(Records from a dataset)
=== Section Start ===

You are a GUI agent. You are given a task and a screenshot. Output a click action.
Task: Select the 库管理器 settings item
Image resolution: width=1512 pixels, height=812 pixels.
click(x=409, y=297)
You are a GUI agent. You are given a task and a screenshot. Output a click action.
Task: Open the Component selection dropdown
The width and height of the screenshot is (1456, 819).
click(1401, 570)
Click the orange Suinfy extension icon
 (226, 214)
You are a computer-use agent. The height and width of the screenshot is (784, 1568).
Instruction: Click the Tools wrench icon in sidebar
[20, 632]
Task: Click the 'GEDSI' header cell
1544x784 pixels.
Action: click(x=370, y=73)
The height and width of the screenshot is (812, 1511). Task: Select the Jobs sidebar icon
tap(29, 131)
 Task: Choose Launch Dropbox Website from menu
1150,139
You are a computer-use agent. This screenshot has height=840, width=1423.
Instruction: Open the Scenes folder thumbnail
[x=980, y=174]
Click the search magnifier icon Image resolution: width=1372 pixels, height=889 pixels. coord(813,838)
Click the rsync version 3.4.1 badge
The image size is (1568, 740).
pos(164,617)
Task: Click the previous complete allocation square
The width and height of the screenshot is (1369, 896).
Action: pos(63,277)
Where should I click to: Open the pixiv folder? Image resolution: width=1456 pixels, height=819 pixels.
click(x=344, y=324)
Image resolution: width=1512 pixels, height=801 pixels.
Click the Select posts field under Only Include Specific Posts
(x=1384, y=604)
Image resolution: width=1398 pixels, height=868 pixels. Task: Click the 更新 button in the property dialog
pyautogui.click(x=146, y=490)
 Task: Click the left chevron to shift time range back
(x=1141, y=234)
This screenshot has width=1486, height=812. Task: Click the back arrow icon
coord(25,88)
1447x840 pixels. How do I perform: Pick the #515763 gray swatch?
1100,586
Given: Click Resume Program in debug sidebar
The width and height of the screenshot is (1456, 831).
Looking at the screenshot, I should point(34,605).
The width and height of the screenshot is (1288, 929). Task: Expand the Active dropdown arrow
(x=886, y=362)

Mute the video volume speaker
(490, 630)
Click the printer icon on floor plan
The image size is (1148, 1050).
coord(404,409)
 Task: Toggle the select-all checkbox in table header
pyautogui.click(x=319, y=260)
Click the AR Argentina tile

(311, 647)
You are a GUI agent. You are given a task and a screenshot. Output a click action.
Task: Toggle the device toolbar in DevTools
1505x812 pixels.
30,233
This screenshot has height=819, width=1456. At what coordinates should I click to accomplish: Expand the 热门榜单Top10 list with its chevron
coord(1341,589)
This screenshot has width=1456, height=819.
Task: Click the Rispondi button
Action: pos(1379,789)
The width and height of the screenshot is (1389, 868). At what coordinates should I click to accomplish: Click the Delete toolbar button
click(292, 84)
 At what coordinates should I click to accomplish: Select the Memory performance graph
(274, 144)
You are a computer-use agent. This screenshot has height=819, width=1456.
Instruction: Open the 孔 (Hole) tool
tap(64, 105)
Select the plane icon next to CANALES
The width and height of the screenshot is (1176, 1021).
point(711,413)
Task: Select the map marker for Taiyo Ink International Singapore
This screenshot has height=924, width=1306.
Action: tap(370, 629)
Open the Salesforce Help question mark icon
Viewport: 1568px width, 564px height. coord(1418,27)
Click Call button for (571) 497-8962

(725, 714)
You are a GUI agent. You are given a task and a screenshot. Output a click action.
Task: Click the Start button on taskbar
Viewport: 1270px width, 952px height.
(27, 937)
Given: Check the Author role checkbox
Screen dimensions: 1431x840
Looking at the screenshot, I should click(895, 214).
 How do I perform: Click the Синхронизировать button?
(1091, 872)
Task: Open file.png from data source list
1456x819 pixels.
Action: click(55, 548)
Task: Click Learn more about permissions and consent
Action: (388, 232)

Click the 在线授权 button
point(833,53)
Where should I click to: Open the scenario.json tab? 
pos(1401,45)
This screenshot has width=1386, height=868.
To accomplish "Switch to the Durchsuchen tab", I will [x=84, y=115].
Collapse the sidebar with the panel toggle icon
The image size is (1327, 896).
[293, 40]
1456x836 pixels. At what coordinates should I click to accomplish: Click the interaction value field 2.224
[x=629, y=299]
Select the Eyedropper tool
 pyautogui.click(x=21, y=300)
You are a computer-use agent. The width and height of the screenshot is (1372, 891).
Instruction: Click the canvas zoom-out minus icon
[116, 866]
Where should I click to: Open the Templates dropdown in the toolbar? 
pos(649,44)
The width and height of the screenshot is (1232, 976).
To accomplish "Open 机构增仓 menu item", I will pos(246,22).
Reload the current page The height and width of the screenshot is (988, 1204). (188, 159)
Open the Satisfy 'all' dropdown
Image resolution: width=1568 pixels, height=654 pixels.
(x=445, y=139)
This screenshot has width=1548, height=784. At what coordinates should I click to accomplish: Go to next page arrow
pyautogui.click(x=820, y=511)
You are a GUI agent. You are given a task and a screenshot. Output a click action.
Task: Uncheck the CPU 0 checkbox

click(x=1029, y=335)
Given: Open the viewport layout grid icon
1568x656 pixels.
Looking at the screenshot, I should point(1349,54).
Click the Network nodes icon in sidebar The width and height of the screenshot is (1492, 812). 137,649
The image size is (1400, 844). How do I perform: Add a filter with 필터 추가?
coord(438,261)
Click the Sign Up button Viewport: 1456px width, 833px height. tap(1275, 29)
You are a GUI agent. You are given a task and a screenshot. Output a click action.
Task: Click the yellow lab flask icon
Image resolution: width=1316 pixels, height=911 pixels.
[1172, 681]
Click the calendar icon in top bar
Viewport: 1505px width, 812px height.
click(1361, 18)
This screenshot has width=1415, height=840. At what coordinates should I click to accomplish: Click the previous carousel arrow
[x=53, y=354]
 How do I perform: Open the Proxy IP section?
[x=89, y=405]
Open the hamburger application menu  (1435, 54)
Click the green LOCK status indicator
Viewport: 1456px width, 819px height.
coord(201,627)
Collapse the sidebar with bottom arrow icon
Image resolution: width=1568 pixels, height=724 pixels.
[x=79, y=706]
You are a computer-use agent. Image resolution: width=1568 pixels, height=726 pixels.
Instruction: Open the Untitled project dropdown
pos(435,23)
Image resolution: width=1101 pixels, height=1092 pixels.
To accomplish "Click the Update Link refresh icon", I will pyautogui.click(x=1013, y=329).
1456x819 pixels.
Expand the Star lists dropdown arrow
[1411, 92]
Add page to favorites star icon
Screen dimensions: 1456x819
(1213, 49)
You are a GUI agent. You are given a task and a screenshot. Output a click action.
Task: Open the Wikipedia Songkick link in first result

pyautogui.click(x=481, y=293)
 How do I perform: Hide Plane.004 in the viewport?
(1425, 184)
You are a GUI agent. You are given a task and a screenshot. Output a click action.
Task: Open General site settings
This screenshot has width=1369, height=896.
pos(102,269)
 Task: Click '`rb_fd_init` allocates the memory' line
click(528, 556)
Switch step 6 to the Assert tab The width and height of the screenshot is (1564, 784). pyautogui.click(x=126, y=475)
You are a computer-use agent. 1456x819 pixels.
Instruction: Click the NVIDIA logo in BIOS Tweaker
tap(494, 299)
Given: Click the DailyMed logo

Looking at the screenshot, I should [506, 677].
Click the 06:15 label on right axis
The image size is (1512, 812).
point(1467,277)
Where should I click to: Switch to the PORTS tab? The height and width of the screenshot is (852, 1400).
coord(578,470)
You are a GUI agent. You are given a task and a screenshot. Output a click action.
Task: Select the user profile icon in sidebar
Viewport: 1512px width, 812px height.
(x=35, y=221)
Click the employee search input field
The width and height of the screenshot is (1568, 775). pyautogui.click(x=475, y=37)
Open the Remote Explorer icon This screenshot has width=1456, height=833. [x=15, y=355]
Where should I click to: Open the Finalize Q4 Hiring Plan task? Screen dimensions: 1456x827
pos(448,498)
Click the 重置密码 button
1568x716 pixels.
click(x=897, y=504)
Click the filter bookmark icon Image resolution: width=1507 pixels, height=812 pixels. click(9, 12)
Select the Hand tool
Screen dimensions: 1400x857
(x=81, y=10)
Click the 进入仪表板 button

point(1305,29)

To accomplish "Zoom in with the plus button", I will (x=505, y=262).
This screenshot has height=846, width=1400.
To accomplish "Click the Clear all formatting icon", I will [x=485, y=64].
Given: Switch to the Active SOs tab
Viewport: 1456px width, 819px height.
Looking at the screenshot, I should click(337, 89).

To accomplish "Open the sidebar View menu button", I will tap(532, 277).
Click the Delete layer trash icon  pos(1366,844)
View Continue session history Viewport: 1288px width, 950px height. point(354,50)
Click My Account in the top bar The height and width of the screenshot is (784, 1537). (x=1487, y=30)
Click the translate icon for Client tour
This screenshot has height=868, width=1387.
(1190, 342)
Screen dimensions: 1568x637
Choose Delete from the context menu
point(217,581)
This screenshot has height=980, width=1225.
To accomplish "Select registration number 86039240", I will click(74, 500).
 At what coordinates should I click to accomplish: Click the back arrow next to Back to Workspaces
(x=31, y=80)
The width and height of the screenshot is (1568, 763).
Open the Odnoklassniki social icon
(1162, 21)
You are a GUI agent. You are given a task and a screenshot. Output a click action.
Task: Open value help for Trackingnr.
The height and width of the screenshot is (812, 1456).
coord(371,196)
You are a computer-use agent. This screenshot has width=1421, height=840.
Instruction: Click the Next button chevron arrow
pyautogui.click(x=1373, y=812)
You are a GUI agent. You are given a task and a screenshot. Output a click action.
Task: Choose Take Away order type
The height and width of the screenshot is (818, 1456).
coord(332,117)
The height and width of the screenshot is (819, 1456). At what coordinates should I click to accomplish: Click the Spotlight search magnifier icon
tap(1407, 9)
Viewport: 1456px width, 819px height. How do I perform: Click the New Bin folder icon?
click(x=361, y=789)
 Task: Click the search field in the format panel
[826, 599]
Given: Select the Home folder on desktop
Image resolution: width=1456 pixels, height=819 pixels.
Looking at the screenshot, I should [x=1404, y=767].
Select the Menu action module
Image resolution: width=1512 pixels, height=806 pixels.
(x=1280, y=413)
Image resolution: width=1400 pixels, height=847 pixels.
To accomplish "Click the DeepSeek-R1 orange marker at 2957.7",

=== Section End ===

Your objective ▸ Your answer should be the exact lines above from the one with "Reload the current" through the one with "Click the Sign", both included, and nothing besides.

Exercise result ▸
Reload the current page The height and width of the screenshot is (988, 1204). (188, 159)
Open the Satisfy 'all' dropdown
Image resolution: width=1568 pixels, height=654 pixels.
(x=445, y=139)
This screenshot has width=1548, height=784. At what coordinates should I click to accomplish: Go to next page arrow
pyautogui.click(x=820, y=511)
You are a GUI agent. You are given a task and a screenshot. Output a click action.
Task: Uncheck the CPU 0 checkbox

click(x=1029, y=335)
Given: Open the viewport layout grid icon
1568x656 pixels.
Looking at the screenshot, I should point(1349,54).
Click the Network nodes icon in sidebar The width and height of the screenshot is (1492, 812). 137,649
The image size is (1400, 844). How do I perform: Add a filter with 필터 추가?
coord(438,261)
Click the Sign Up button Viewport: 1456px width, 833px height. tap(1275, 29)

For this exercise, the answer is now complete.